Watanabe surprises with small delights throughout the meal. As he tells diners (his sous chef, who is better versed in English, translates) about his culinary conquests in Japan, he’s also delighted to show. For example, as he shares a story about winning a small omelette-cooking competition in Japan, he proceeds to prepare the self-same winning dish: a special Japanese-style omelette which contains a surprising amount of dashi. This is a comforting breakaway from the meal.

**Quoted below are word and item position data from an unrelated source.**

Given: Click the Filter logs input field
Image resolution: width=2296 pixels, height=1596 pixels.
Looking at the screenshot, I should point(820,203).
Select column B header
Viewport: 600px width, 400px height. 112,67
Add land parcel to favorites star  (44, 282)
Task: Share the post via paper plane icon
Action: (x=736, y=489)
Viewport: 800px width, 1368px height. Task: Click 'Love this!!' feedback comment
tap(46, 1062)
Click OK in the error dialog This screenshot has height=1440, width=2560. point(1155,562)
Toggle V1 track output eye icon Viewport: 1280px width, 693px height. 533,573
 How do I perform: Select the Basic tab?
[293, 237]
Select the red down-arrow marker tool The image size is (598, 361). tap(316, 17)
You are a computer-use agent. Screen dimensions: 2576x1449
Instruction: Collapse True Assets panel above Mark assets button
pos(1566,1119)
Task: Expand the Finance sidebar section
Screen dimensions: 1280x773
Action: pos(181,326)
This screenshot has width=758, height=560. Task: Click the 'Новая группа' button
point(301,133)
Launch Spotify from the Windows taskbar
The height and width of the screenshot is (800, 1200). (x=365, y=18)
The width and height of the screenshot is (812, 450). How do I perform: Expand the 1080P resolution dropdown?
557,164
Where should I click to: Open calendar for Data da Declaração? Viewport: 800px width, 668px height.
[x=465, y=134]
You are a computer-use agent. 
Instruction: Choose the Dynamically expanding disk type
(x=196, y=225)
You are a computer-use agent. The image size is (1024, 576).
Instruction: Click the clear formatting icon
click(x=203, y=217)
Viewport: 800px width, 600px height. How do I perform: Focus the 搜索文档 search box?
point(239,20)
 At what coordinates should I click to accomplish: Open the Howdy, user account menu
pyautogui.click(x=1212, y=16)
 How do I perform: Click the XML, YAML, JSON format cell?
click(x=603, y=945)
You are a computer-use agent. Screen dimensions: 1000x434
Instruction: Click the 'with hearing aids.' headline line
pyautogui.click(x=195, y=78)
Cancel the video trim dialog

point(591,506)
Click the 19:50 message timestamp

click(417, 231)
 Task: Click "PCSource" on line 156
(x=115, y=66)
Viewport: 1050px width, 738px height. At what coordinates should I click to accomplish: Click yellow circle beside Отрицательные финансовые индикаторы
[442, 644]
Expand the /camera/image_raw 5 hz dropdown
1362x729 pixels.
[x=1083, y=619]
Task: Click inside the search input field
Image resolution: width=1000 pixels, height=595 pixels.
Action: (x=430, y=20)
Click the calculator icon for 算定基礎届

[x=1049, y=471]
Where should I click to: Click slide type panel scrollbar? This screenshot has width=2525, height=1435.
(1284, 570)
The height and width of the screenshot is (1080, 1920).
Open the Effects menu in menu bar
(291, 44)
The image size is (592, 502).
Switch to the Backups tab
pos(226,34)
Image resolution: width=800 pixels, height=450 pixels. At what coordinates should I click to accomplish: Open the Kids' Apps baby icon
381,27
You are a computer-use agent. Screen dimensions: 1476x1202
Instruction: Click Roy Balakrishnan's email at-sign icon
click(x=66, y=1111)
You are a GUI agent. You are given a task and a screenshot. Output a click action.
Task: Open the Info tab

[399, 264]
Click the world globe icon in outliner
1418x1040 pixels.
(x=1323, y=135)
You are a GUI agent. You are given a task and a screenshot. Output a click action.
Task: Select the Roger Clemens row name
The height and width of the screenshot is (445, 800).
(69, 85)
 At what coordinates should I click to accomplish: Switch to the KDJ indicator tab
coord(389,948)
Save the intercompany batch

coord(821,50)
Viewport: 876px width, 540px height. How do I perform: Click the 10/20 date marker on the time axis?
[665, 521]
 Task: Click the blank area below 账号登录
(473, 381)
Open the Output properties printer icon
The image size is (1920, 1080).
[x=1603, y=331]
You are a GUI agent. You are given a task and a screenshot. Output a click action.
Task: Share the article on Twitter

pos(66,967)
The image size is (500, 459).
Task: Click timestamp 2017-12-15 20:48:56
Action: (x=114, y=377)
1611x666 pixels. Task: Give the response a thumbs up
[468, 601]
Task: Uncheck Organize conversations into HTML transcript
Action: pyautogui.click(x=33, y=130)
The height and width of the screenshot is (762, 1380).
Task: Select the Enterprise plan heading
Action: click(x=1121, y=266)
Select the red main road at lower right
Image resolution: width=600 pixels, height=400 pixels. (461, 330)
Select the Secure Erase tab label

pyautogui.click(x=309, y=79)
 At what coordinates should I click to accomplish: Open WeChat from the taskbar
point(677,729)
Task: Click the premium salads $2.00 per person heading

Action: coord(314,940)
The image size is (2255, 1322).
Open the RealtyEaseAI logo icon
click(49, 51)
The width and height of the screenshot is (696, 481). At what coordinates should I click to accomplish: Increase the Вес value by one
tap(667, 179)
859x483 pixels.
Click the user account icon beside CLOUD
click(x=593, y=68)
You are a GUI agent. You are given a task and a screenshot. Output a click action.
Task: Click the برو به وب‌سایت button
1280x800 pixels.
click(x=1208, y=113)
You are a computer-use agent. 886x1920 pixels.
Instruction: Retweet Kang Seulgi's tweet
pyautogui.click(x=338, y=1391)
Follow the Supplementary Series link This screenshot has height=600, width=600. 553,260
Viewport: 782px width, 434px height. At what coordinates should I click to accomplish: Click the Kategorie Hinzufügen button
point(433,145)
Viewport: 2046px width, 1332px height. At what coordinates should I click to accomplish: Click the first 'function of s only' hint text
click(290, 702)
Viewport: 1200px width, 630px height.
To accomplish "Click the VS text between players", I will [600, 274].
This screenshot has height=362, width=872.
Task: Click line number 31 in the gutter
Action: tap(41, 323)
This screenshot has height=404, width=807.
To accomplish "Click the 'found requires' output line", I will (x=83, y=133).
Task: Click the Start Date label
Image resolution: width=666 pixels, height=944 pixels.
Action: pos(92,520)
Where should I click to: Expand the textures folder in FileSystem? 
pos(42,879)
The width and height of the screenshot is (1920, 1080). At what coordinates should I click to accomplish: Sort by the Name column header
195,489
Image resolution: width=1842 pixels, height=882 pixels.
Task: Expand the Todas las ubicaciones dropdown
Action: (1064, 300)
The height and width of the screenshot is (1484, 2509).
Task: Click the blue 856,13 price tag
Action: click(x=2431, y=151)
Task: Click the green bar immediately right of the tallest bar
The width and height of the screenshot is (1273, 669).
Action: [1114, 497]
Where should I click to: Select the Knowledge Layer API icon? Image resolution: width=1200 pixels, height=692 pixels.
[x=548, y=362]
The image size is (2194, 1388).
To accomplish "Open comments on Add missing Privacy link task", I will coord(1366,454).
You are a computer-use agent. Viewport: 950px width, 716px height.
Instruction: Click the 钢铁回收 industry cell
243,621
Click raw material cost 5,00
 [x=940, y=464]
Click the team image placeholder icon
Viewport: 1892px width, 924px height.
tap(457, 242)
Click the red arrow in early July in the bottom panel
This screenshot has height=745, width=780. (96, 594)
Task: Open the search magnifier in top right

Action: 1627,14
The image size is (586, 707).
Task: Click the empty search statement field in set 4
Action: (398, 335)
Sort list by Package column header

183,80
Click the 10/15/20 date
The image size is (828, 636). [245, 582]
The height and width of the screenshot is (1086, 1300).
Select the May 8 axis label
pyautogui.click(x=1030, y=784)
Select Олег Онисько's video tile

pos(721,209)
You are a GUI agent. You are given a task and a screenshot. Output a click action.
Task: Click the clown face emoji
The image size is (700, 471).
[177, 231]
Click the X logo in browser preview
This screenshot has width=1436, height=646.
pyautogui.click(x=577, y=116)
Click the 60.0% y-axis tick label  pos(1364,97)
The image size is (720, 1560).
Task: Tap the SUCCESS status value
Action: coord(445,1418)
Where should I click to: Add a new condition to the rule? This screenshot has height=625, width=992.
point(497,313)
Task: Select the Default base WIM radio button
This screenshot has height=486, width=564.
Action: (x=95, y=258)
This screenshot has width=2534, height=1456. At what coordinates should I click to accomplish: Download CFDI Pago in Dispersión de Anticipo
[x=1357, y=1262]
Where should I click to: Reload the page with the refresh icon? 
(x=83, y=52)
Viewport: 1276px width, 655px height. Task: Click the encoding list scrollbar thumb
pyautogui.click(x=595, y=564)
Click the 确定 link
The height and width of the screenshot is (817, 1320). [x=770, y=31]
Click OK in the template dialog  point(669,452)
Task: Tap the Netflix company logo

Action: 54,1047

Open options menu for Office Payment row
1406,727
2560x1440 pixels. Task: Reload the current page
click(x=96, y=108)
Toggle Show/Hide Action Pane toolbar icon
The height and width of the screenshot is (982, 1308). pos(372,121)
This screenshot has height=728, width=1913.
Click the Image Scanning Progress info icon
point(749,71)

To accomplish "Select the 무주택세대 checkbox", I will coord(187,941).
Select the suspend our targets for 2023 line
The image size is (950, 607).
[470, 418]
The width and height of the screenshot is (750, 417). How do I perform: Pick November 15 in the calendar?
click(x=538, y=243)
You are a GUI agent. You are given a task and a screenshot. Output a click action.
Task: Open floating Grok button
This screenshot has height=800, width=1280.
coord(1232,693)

Sake is a big part of the meals at Kappo Shunsui. Watanabe is a certified sake sommelier (kikisake-shi) and has curated nearly 100 labels of sake for the restaurant. Watanabe does sake pairings, and they’ll set you back anywhere from $55++ to $88++. Sake is warmed in a rather steampunk-style copper pot and served. The restaurant also holds an impressive sake cup collection which Watanabe claims is worth the price of a car. Kappo Shunsui also offers whisky, shochu and champagne.
The restaurant is small but the style of Kappo cuisine calls for diners to enjoy the meal by the counter for the best interactions with the chef. Have a drink with Watanabe, or share a story with him – it’s an opportunity to experience his culinary prowess and also try some of the rare sakes not listed on the menu.